Quelques jours ont suffi pour révéler les limites immédiates des « accords de Washington ».
Dans son discours sur l’état de la nation, prononcé le 8 décembre devant le Parlement réuni en Congrès, Félix Tshisekedi a lui-même reconnu la poursuite des hostilités en faisant remarquer ce qui suit : « Malgré notre bonne foi et l’accord récemment entériné, force est de constater que le Rwanda ne respecte pas ses engagements : ses supplétifs de l’AFC/M23 ont multiplié les attaques — notamment à Kaziba, Katogota et Lubarika au Sud-Kivu — brisant le cessez-le-feu et ravivant la détresse des civils. »
Même l’appel du Groupe de contact international pour les Grands Lacs — incluant les États-Unis — exhortant le M23 et les Forces de défense rwandaises (RDF) à cesser leurs opérations n’a pas infléchi la dynamique militaire. La poursuite active du soutien rwandais au M23 montre que la diplomatie devrait dépasser les condamnations verbales à travers de communiqués pour user des véritables leviers susceptibles de contraindre le Rwanda à honorer ses engagements. L’absence de mécanismes coercitifs réduit ces engagements à des déclarations largement théoriques.
Les forces de la coalition AFC/M23–RDF ont finalement pris Uvira après le retrait des troupes loyalistes appuyées par l’armée burundaise et les Wazalendo.
En occupant Uvira malgré l’accord de Washington, l’AFC/M23 semble vouloir délivrer un message explicite : seuls les pourparlers de Doha l’engagent réellement. Même si le cessez-le-feu décidé dans ce cadre de discussions n’a pas non plus été respecté.

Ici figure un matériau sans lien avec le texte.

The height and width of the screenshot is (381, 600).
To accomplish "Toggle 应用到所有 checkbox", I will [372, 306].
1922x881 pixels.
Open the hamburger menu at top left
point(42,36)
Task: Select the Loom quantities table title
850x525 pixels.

Faute d’accord global, un accord-cadre minimaliste a été signé le 15 novembre entre le gouvernement congolais et la rébellion. En dehors de deux premiers protocoles déjà signés mais non exécutés, six autres protocoles additionnels constituant l’ossature du règlement politique du conflit, n’ont pas encore été négociés.

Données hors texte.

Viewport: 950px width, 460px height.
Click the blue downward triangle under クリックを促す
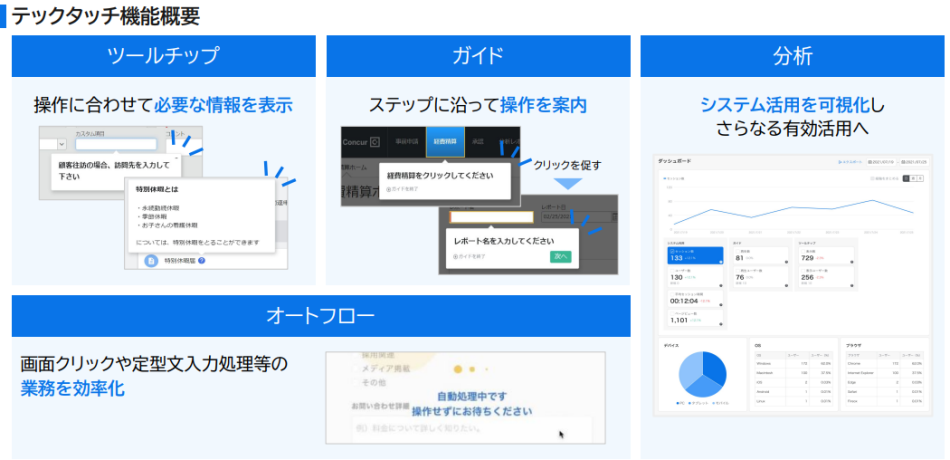(567, 183)
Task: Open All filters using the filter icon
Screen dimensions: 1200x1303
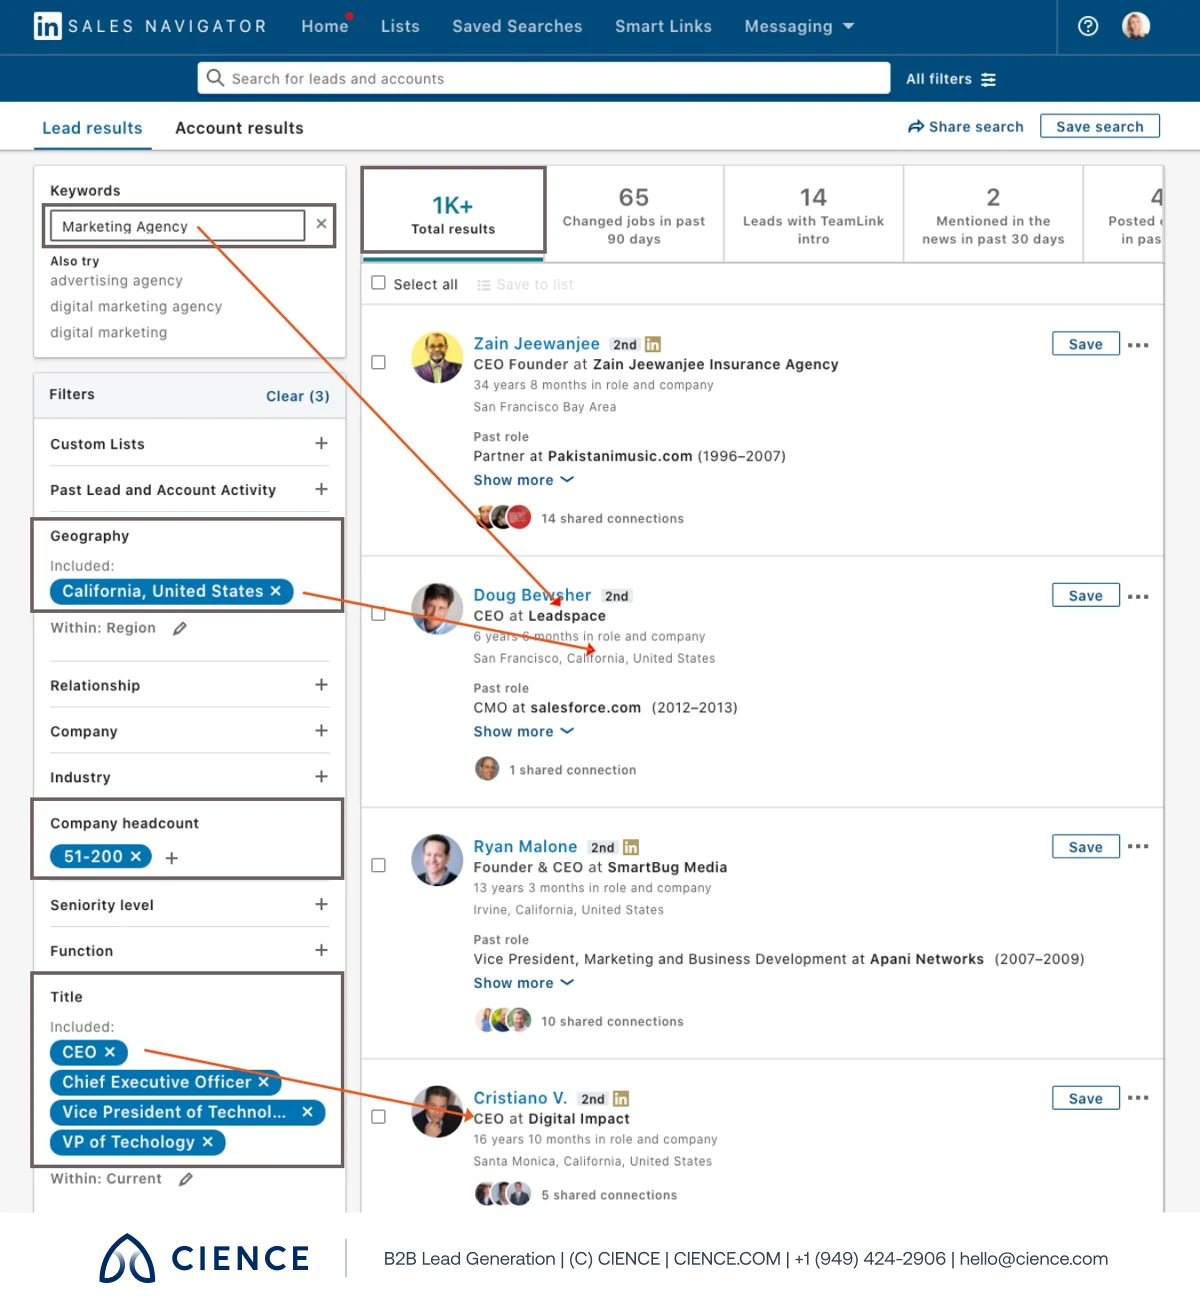Action: click(x=989, y=78)

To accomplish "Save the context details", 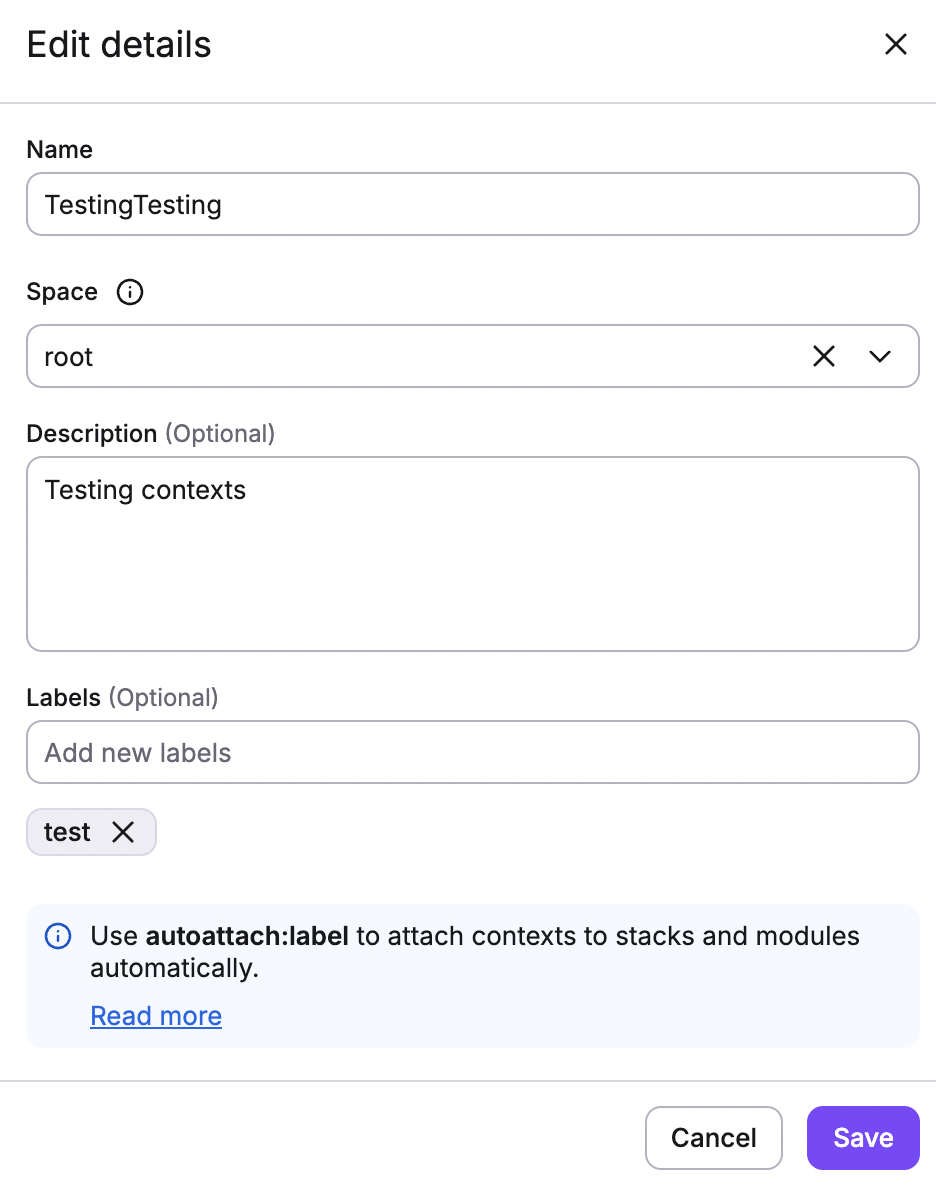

Le 9 décembre, l’AFC/M23 a annoncé la convocation par le Qatar d’un nouveau round de discussions en raison de la dégradation rapide de la situation sur les lignes de front et plus particulièrement autour d’Uvira.
Dans ce contexte, la reprise des pourparlers apparaît comme une fenêtre de désescalade, mais tout dépend une fois de plus de la bonne foi des parties.

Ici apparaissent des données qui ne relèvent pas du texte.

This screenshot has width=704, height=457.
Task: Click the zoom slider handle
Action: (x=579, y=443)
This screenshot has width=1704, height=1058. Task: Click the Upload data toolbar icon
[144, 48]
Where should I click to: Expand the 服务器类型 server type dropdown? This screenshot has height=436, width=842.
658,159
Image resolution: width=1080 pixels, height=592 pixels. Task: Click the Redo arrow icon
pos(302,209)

Cependant, il est temps que Doha cesse d’être un cadre du statu quo où les deux parties prenantes se parlent continuellement pour confirmer leurs désaccords. Certaines demandes du M23 comme le fédéralisme exigent un débat national impliquant toutes les couches de la population congolaise. Ainsi, le cadre bipartite de Doha devient limité et inapproprié pour lever des options fondamentales sur l’avenir de la nation. Le M23 ne peut pas se prétendre légitimement représentant de toute la population. De son côté, le gouvernement ne peut pas avancer sur des sujets aussi sensibles sans un consensus avec les autres forces vives du pays. Le risque d’un cadre strictement bilatéral est double : il personnalise le conflit en réduisant les autres acteurs à des spectateurs d’enjeux qui les concernent pourtant directement. Elle rend surtout hypothétique la mise en œuvre d’un quelconque compromis qui a priori se butera à l’hostilité des autres forces vives de la nation.
En effet, les questions relatives aux six protocoles non encore discutées devraient l’être dans un format plus inclusif, à l’instar de celui que proposent les églises catholique et protestante dans le cadre du pacte social pour la paix et le bien vivre ensemble. L’avantage de ce dialogue réside dans le fait qu’il permet de faire participer aux discussions les autres composantes de la nation pour éviter que les deux protagonistes n’imposent leurs agendas au pays sans tenir compte d’autres sensibilités. Le dialogue comprenant les autres forces vives de la nation tels que la société civile, les groupes armés locaux, l’opposition non armée permet ainsi de marginaliser les deux protagonistes et de faire triompher les intérêts républicains sur ceux des camps opposés actuellement dans ce conflit. Ce n’est qu’à cette condition qu’il est possible d’espérer la fin des hostilités pour permettre le rétablissement de l’autorité de l’Etat sur tout le territoire et relancer une trajectoire démocratique stable.